PROBLEM: Rewrite each of the items below, substituting "Find the position of" for every occurrence of "Identify the location of" and leaving everything else as it is.

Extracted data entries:
********

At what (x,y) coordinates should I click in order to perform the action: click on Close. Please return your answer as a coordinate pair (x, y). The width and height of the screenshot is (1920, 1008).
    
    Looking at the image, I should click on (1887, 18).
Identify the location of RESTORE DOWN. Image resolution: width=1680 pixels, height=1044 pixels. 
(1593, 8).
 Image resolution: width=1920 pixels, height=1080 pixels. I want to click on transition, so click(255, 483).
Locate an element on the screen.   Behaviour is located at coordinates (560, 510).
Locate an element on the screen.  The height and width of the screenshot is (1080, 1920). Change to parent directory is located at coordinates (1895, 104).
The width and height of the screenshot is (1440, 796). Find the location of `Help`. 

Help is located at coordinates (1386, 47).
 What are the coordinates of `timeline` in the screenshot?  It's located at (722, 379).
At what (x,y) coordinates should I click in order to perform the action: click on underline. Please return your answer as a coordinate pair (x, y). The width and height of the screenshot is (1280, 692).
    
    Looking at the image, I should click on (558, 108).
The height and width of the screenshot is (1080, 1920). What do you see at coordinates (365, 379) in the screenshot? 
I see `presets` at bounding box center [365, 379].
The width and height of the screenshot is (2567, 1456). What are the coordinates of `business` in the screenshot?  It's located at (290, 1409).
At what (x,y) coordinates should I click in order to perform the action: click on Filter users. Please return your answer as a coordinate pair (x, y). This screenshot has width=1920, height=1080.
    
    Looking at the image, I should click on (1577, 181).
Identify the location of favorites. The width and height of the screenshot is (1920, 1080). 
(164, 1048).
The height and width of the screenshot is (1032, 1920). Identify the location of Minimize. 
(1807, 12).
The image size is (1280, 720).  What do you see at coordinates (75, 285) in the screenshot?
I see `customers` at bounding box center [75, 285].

********

ANSWER TO THE TASK:
At what (x,y) coordinates should I click in order to perform the action: click on Close. Please return your answer as a coordinate pair (x, y). The width and height of the screenshot is (1920, 1008).
    
    Looking at the image, I should click on (1887, 18).
Find the position of RESTORE DOWN. Image resolution: width=1680 pixels, height=1044 pixels. 
(1593, 8).
 Image resolution: width=1920 pixels, height=1080 pixels. I want to click on transition, so click(255, 483).
Locate an element on the screen.   Behaviour is located at coordinates (560, 510).
Locate an element on the screen.  The height and width of the screenshot is (1080, 1920). Change to parent directory is located at coordinates (1895, 104).
The width and height of the screenshot is (1440, 796). Find the location of `Help`. 

Help is located at coordinates (1386, 47).
 What are the coordinates of `timeline` in the screenshot?  It's located at (722, 379).
At what (x,y) coordinates should I click in order to perform the action: click on underline. Please return your answer as a coordinate pair (x, y). The width and height of the screenshot is (1280, 692).
    
    Looking at the image, I should click on (558, 108).
The height and width of the screenshot is (1080, 1920). What do you see at coordinates (365, 379) in the screenshot? 
I see `presets` at bounding box center [365, 379].
The width and height of the screenshot is (2567, 1456). What are the coordinates of `business` in the screenshot?  It's located at (290, 1409).
At what (x,y) coordinates should I click in order to perform the action: click on Filter users. Please return your answer as a coordinate pair (x, y). This screenshot has width=1920, height=1080.
    
    Looking at the image, I should click on (1577, 181).
Find the position of favorites. The width and height of the screenshot is (1920, 1080). 
(164, 1048).
The height and width of the screenshot is (1032, 1920). Find the position of Minimize. 
(1807, 12).
The image size is (1280, 720).  What do you see at coordinates (75, 285) in the screenshot?
I see `customers` at bounding box center [75, 285].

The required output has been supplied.